Single-sentence one-liners and short setup/punchline pairs are the model's home territory. Longer extended-pun routines (90-second Punniest-of-Show pieces) work but trade per-sample resolution for breadth.

Limitations

Text only. Delivery, timing, intonation, pause length, and audience read are core to live-performance punning and entirely invisible to the model. A Stewart Francis line scored cold reads differently from one heard live.
English-language pun conventions. The model is calibrated to English-language paronomasia and will not transfer cleanly to Japanese dajare, French calembour, or other languages whose phonological and orthographic systems open different pun pathways.
Visual and multimodal puns are out of scope. A homographic visual pun whose joke is the kerning gets no credit here.
Cultural-knowledge gating. Puns whose second meaning depends on recognising a specific reference (a 2017 football scoreline, a regional idiom, a current news figure) will be scored on the linguistic mechanics; whether the audience holds the prerequisite knowledge is a separate question the model can't answer.
Pure absurdism is not a pun. Surreal jokes without a phonological or polysemous pivot ("I went to a fancy-dress party as a chicken going to a fancy-dress party as a chicken") will score low here even when they are excellent in their own genre — pair with u22a8.humor for that signal.
Score reflects the carrier as written. A pun that depends on a written-vs-spoken disambiguation (e.g., a homograph that resolves visually but collapses when read aloud) is judged on the written form.

Theoretical foundation

The trait set is grounded in three converging research traditions:

Bisociation theory — Koestler, A. (1964). The Act of Creation. London: Hutchinson. The pivot connects two cognitive matrices; pun quality scales with how distinct the matrices are while still plausibly overlapping on the text.
Script-Based Semantic Theory of Humor (SSTH) — Raskin, V. (1985). Semantic Mechanisms of Humor. Dordrecht: Reidel. Two semantic scripts must coexist on the same text and oppose meaningfully.
General Theory of Verbal Humor (GTVH) — Attardo, S. & Raskin, V. (1991). "Script theory revis(it)ed: Joke similarity and joke representation model." HUMOR 4(3): 293–347. Extends SSTH with six Knowledge Resources (Script Opposition, Logical Mechanism, Situation, Target, Narrative Strategy, Language).
Computational pun quality — Kao, J. T., Levy, R., & Goodman, N. D. (2015). "A Computational Model of Linguistic Humor in Puns." Cognitive Science 40(5): 1270–1285. Empirically identifies ambiguity × distinctiveness as the predictors of fine-grained funniness within puns; distinctiveness — each meaning supported by different contextual elements — is the stronger signal.
Phonological similarity — Hempelmann, C. F. (2003). Paronomasic Puns: Target Recoverability Towards Automatic Generation. Purdue University dissertation. Establishes the negative correlation between phonological distance and perceived funniness, with a threshold effect: too distant strains, too identical telegraphs.
Taxonomy of pun types — Delabastita, D. (1996). "Introduction" in Wordplay and Translation (D. Delabastita, ed.). Manchester: St. Jerome. Distinguishes homophonic, homographic, homonymic, and paronymic puns along phonological and orthographic axes.

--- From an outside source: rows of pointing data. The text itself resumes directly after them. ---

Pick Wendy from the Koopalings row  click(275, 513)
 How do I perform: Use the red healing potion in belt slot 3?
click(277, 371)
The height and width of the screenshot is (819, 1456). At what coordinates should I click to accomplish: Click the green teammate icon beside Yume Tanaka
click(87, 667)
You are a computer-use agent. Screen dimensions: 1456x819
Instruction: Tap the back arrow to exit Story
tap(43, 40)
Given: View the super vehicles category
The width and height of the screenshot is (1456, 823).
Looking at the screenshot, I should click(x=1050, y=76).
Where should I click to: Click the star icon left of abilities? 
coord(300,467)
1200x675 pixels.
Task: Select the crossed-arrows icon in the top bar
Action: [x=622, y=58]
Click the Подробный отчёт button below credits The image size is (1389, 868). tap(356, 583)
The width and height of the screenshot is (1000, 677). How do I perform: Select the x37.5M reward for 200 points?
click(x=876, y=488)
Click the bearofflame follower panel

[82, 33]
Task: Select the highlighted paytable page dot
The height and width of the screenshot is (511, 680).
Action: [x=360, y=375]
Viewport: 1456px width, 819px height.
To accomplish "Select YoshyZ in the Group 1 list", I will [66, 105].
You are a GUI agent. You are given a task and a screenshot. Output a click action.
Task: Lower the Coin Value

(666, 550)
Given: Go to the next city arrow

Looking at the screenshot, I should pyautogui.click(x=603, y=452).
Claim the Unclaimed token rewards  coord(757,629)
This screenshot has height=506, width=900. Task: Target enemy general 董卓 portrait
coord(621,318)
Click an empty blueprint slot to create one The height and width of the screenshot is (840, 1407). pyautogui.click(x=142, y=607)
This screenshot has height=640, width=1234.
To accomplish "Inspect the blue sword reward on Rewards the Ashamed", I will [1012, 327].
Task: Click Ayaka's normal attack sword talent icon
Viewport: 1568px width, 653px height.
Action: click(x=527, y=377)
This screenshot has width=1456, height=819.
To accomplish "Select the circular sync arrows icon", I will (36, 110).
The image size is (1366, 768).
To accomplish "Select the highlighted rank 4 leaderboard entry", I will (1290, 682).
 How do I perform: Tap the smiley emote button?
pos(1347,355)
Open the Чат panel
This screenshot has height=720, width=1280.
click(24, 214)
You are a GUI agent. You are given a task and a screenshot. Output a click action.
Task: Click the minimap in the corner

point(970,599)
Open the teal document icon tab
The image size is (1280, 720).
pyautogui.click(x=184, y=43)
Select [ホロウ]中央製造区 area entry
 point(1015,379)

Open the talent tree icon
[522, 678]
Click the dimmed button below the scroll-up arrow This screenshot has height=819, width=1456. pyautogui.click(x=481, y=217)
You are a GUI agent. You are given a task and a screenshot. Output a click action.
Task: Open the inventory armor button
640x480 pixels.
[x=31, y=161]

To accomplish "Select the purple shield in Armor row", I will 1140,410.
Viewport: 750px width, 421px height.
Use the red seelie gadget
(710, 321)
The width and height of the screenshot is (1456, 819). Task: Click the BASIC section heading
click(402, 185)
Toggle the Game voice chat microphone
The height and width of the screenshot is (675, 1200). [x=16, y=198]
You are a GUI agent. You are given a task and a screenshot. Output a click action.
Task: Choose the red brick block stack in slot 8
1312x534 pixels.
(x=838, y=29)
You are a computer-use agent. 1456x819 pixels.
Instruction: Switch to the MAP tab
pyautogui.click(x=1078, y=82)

Practitioner-level theory draws on Carr, J. & Greeves, L. (2006). The Naked Jape: Uncovering the Hidden World of Jokes. London: Michael Joseph — particularly the editing discipline (each line rewritten through dozens of drafts) and the plausible deniability principle for setup construction.

Empirical calibration anchors include the Edinburgh Festival Fringe Joke of the Fringe shortlists 2009–2025 (jury-curated, audience-voted) and the O. Henry Pun-Off World Championships Punniest-of-Show finals. The SemEval-2017 Task 7 dataset (Miller, T., Hempelmann, C. F., & Gurevych, I., 2017, "SemEval-2017 Task 7: Detection and Interpretation of English Puns," Proceedings of SemEval-2017) provides the underlying pun/non-pun corpus with WordNet sense annotations.

Scores are approximate — not a substitute for human laughs.